• [Aim of the exercise]: Render the data from the line containing "Click the app icon in title bar" through the last line, both included, as a Markdown table with the columns Row and Line. Give each line a row number and leave out blank lines.

• [Given records]:

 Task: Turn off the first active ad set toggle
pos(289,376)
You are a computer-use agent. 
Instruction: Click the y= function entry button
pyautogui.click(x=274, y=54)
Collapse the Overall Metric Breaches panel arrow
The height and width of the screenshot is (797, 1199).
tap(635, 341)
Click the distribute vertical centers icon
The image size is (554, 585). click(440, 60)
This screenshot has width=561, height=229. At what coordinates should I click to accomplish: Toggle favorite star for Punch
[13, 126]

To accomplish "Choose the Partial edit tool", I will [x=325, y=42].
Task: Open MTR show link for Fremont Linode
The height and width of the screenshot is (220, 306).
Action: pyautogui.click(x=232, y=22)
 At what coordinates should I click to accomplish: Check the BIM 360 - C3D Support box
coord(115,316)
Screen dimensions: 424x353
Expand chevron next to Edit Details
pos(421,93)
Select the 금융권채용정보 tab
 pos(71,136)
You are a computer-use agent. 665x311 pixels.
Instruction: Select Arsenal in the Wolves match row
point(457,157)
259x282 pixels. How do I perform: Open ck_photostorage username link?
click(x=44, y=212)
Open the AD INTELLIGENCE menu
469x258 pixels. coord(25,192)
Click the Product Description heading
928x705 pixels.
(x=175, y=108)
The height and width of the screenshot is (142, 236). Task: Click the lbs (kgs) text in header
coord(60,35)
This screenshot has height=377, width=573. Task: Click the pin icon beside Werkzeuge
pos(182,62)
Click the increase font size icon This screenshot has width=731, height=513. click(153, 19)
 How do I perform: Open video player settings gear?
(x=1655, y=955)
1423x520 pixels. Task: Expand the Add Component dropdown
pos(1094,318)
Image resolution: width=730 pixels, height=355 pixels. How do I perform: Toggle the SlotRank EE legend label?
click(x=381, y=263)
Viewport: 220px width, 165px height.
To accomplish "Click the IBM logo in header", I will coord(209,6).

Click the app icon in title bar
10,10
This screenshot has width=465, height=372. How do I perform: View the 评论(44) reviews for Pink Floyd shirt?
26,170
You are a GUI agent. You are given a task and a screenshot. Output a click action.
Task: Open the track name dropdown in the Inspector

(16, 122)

• [Response]:
| Row | Line |
|---|---|
| 1 | Click the app icon in title bar |
| 2 | 10,10 |
| 3 | This screenshot has width=465, height=372. How do I perform: View the 评论(44) reviews for Pink Floyd shirt? |
| 4 | 26,170 |
| 5 | You are a GUI agent. You are given a task and a screenshot. Output a click action. |
| 6 | Task: Open the track name dropdown in the Inspector |
| 7 | (16, 122) |